(Collected data entries)
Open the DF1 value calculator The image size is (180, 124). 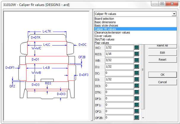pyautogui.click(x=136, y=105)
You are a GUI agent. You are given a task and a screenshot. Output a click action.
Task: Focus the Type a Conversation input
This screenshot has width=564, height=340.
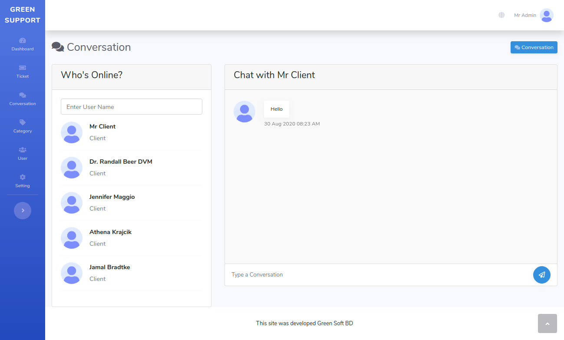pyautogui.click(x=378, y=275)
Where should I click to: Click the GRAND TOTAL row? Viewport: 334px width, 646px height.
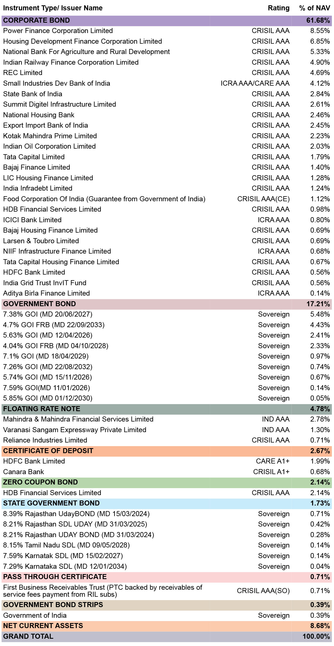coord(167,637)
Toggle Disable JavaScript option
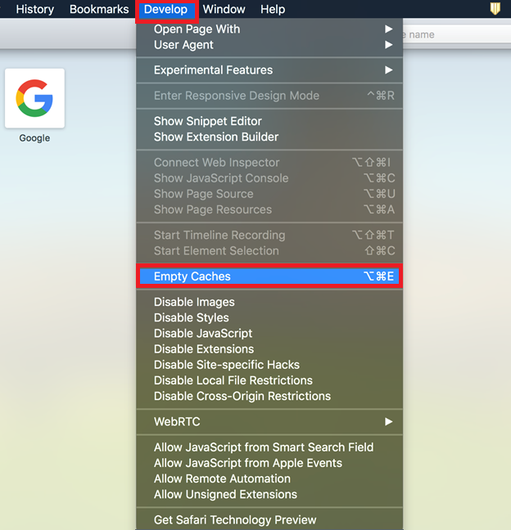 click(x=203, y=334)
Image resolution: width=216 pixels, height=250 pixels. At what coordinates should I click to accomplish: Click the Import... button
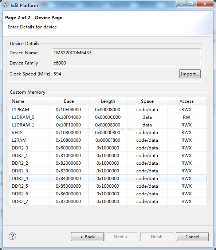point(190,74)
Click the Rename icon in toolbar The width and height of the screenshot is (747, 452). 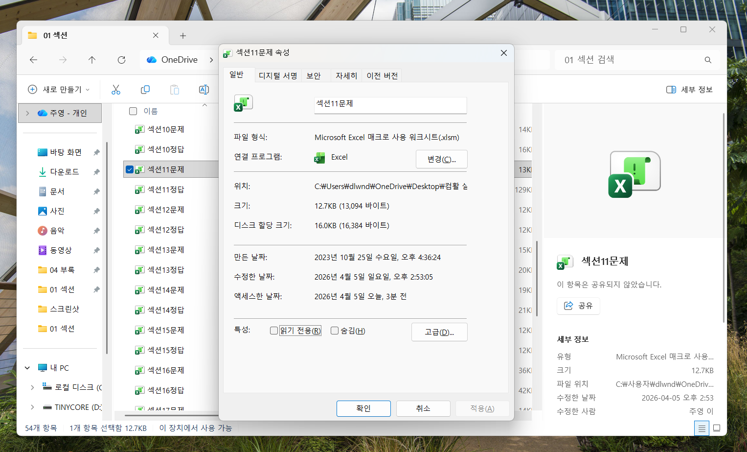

• EXERCISE DESCRIPTION: Write out, exactly as they stand, the line with "Toggle Disable JavaScript option" and every line after it through the end of the entries above; omit the pictures.

• SOLUTION TO THIS PROBLEM:
Toggle Disable JavaScript option
 click(x=203, y=334)
Image resolution: width=216 pixels, height=250 pixels. At what coordinates should I click to accomplish: Click the Import... button
point(190,74)
Click the Rename icon in toolbar The width and height of the screenshot is (747, 452). 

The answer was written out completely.